> **SOURCE DATA**:

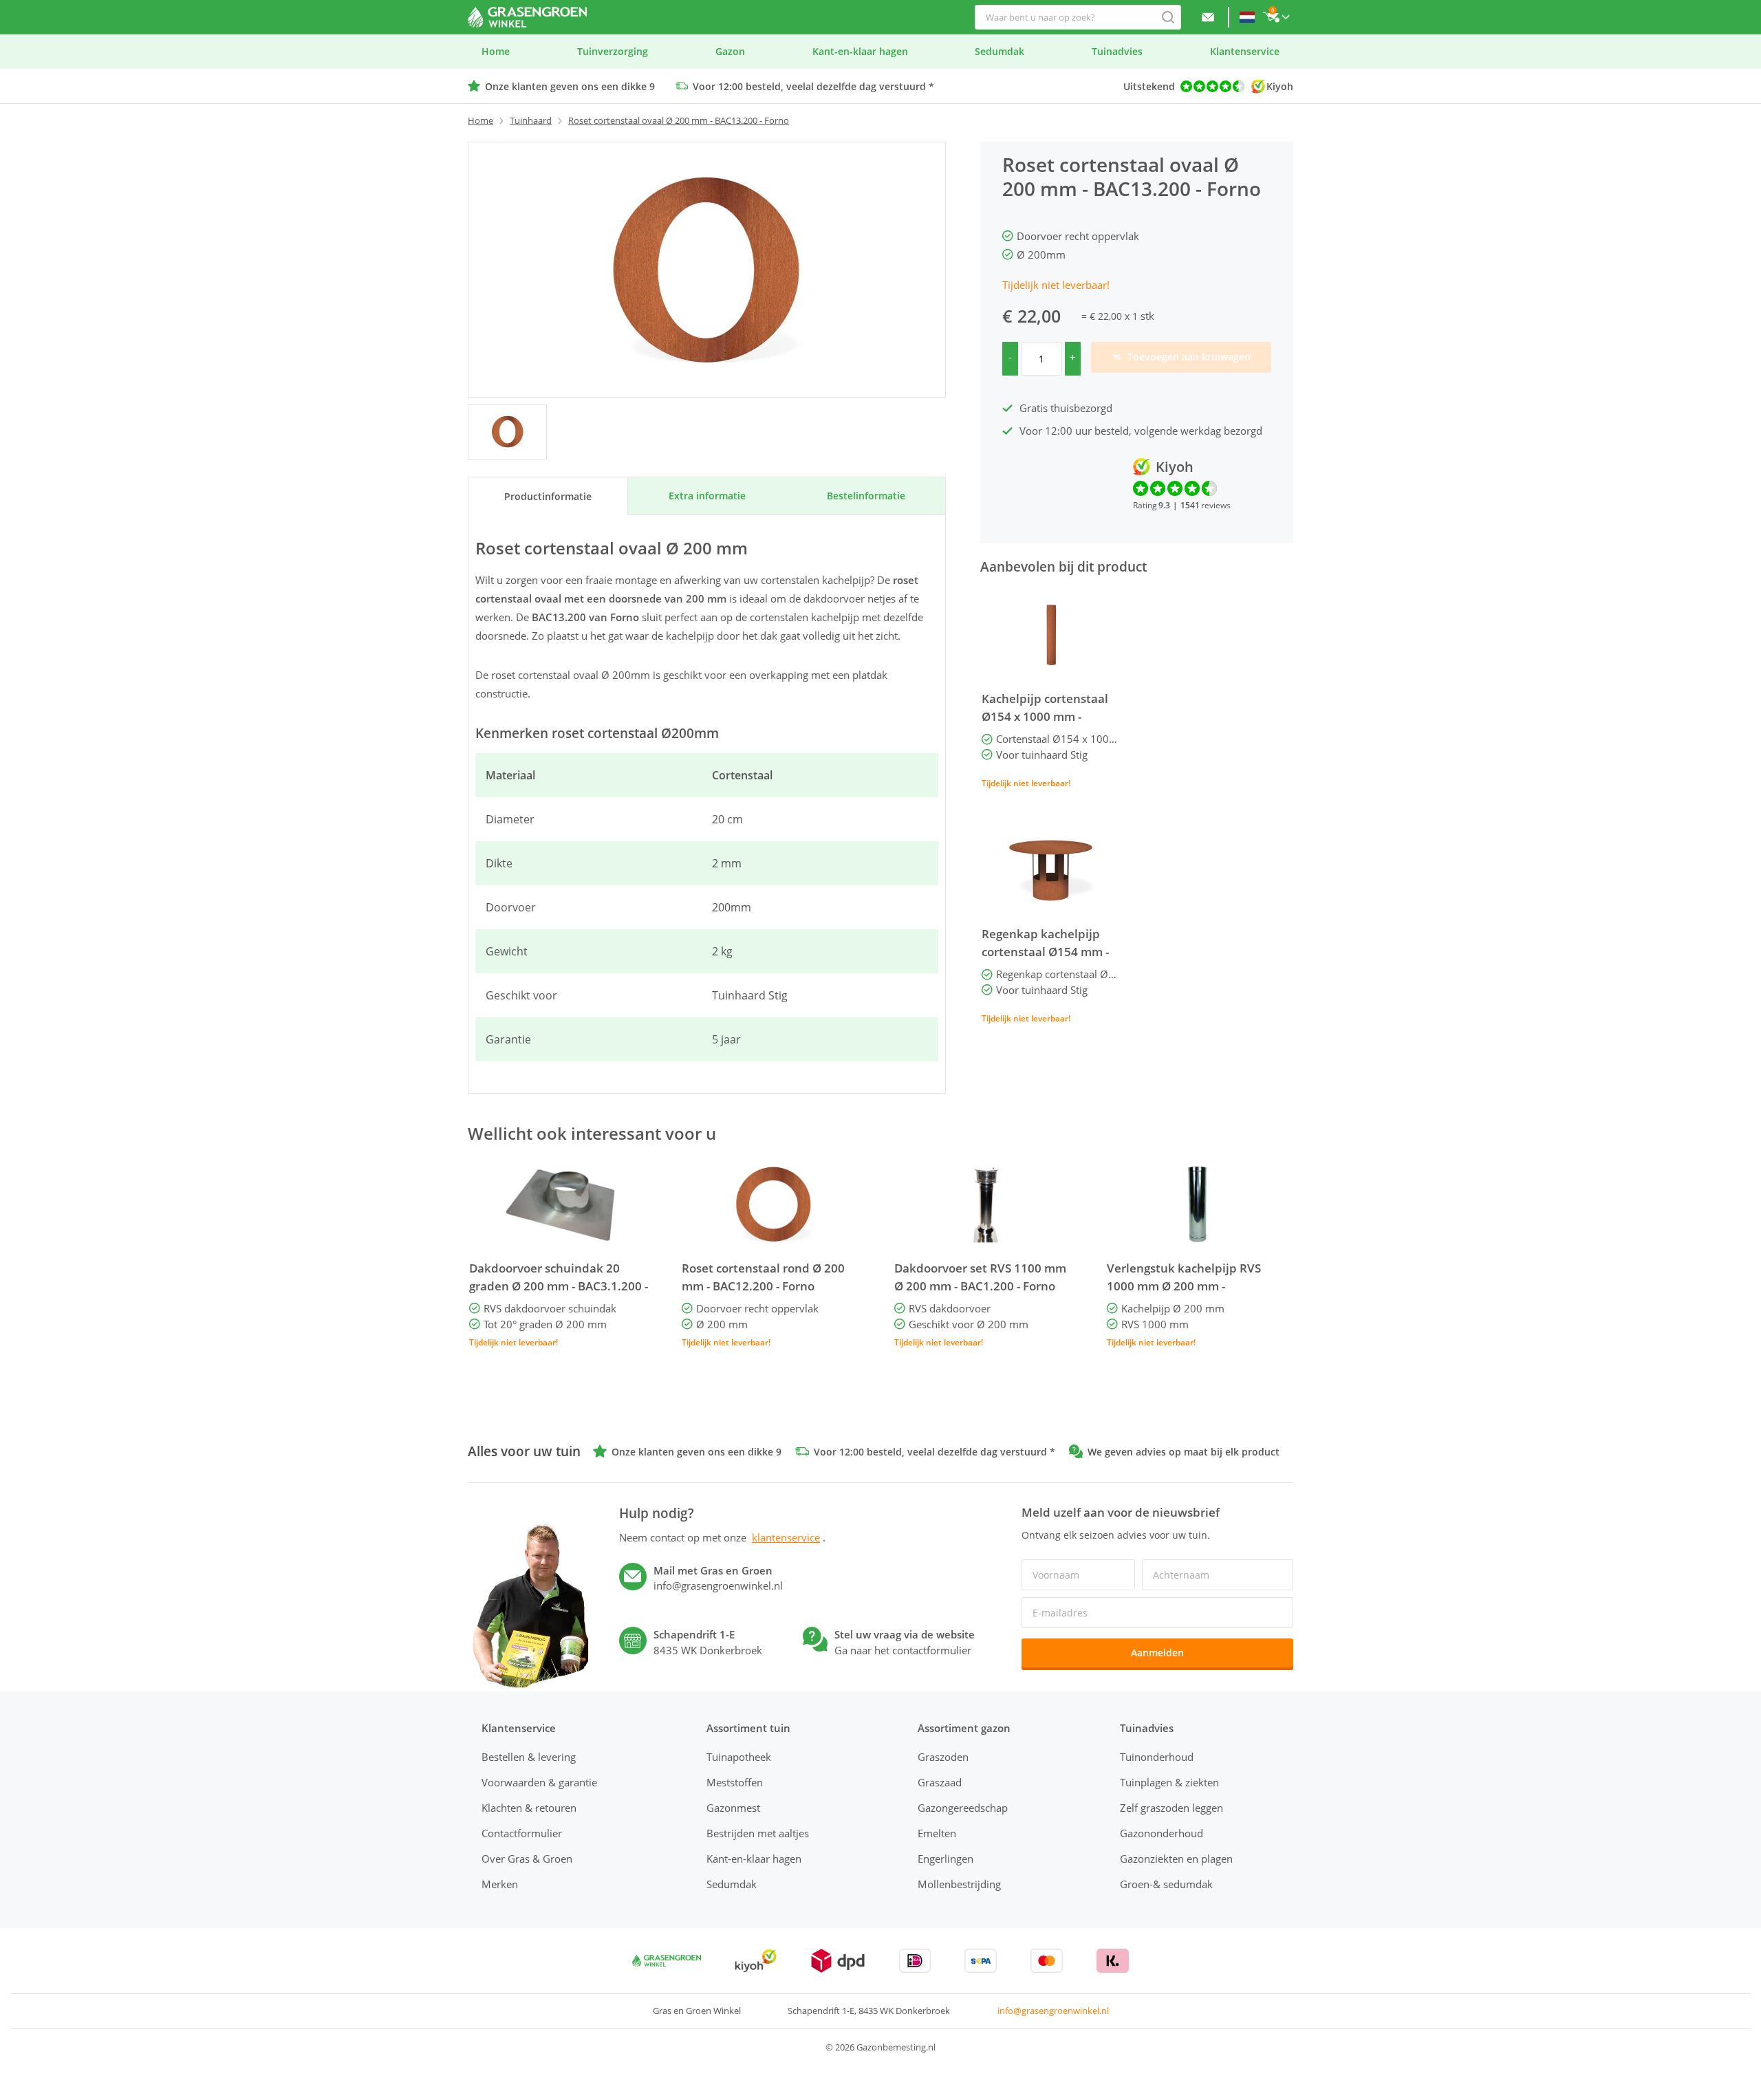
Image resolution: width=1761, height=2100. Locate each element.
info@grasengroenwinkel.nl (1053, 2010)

---

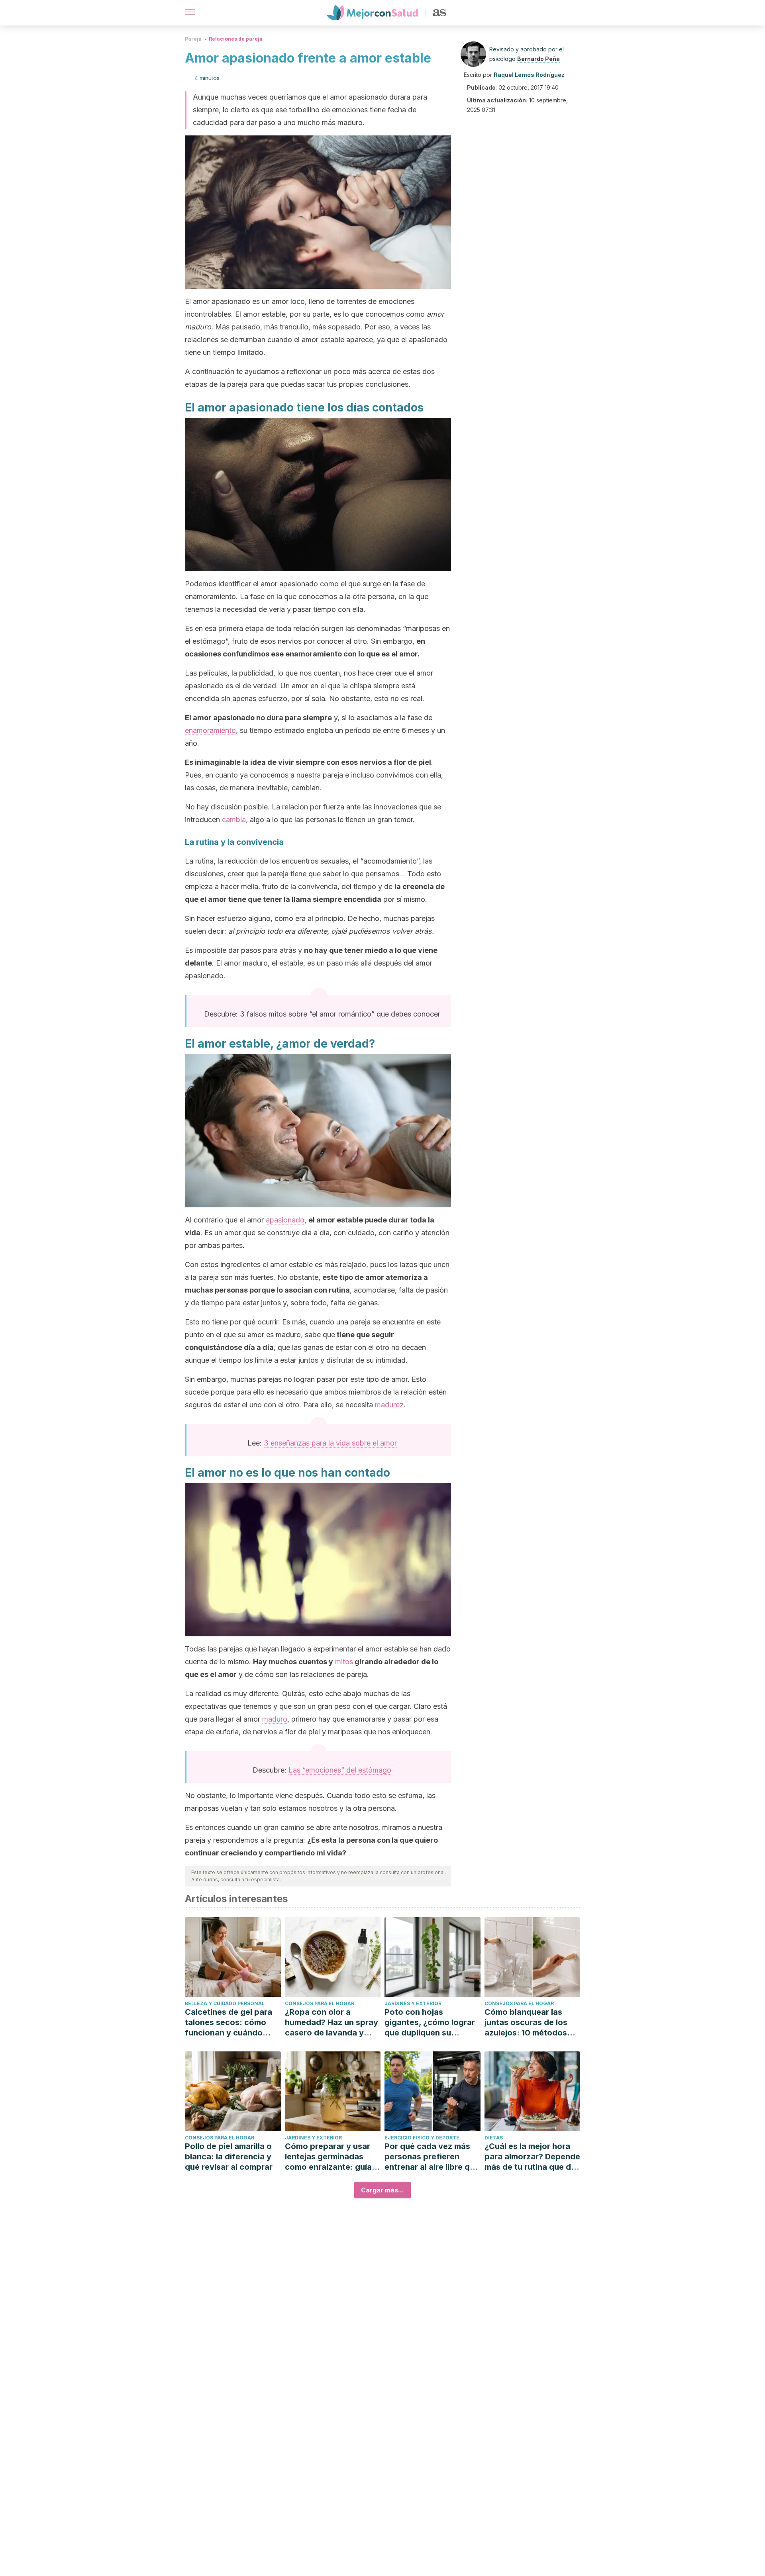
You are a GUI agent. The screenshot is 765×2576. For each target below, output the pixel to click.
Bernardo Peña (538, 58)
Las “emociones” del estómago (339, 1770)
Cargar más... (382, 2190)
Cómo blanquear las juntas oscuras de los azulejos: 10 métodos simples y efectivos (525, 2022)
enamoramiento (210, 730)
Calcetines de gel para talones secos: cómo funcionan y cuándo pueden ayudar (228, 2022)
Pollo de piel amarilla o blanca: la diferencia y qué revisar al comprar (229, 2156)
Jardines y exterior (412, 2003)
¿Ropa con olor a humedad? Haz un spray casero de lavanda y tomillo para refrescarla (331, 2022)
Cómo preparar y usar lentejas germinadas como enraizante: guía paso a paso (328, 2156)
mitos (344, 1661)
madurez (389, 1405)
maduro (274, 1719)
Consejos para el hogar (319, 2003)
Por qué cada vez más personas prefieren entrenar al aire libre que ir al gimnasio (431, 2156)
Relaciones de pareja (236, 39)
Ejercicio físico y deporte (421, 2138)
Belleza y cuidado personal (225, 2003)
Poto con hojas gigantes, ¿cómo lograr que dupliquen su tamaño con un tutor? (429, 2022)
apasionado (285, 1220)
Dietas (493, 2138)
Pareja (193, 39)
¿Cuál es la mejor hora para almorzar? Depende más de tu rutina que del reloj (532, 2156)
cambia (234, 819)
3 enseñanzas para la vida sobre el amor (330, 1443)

...

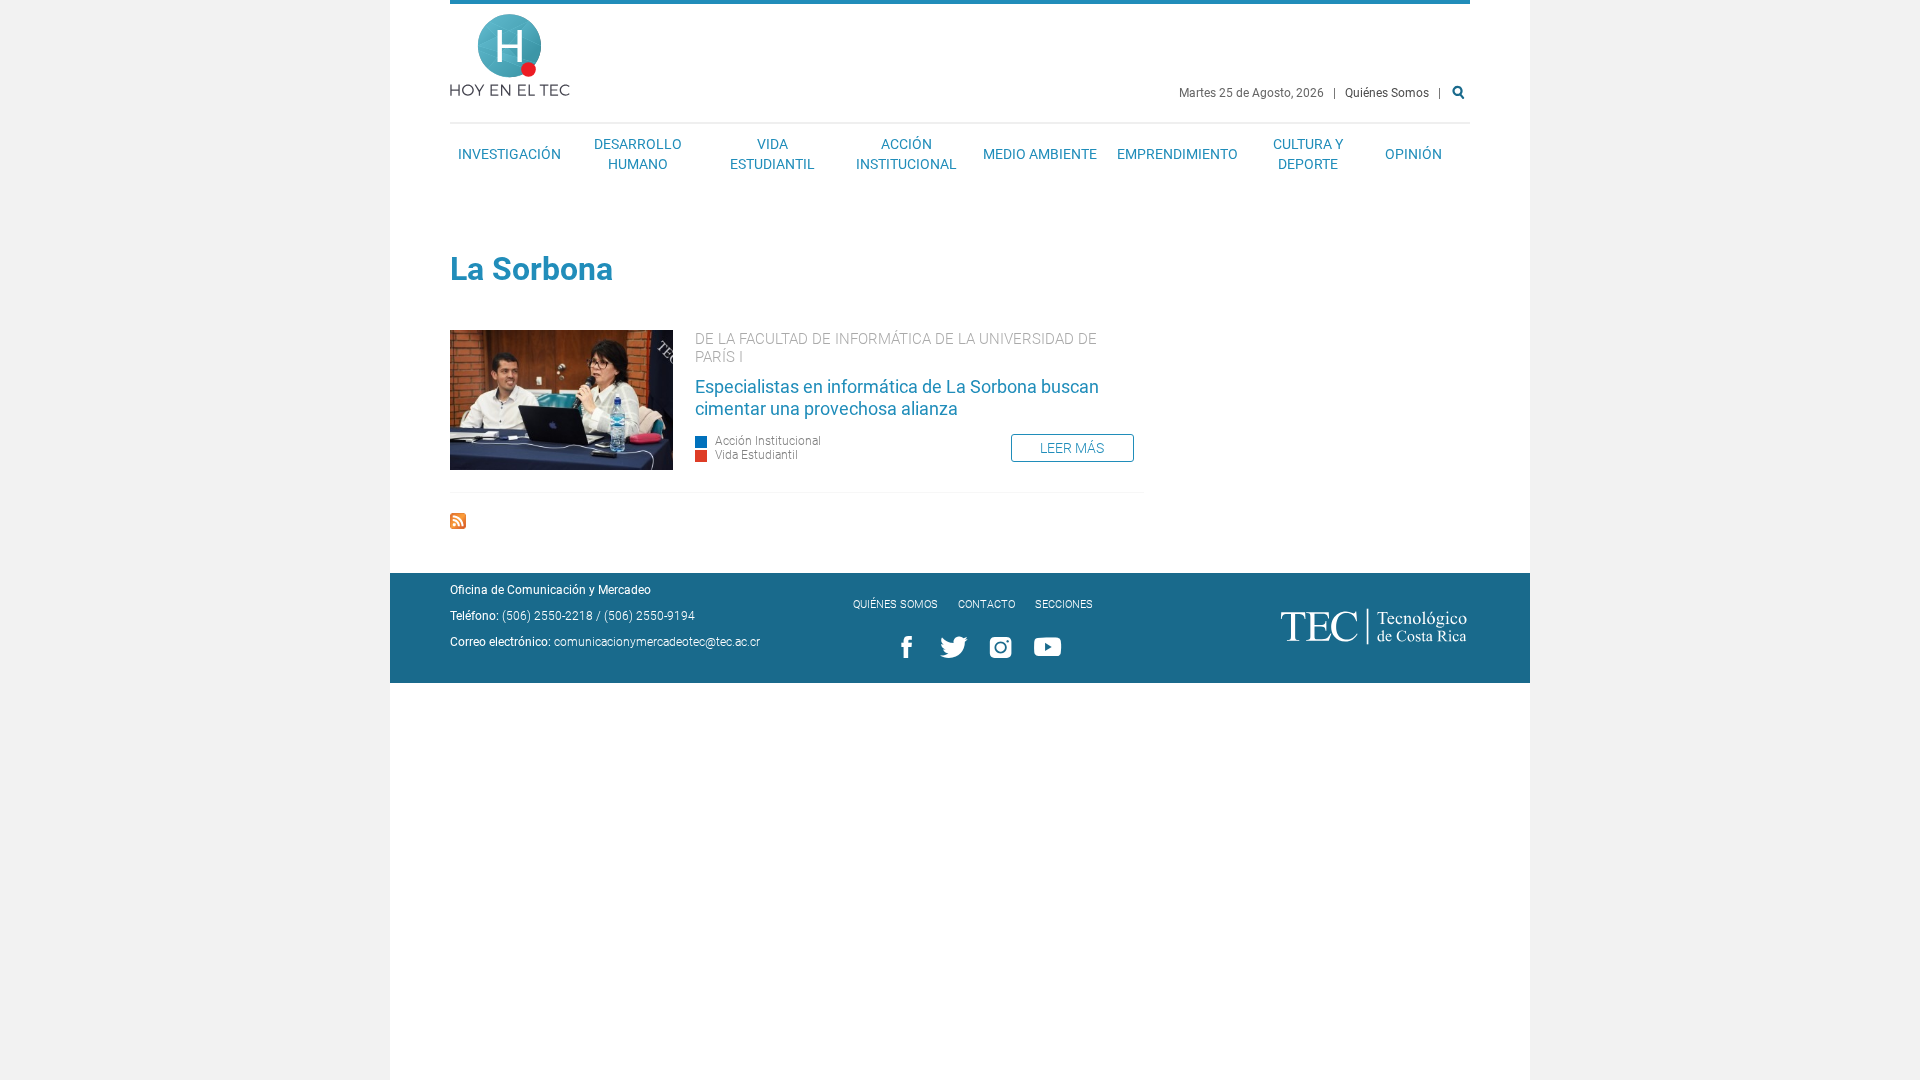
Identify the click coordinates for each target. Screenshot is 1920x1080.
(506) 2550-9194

> **EXERCISE**: Take the lines above from the one containing "refrescarla (331, 2022)" down to the one containing "Consejos para el hogar (319, 2003)", and transcribe them exactly, both ends included.

> **OUTPUT FOR THIS TASK**:
¿Ropa con olor a humedad? Haz un spray casero de lavanda y tomillo para refrescarla (331, 2022)
Cómo preparar y usar lentejas germinadas como enraizante: guía paso a paso (328, 2156)
mitos (344, 1661)
madurez (389, 1405)
maduro (274, 1719)
Consejos para el hogar (319, 2003)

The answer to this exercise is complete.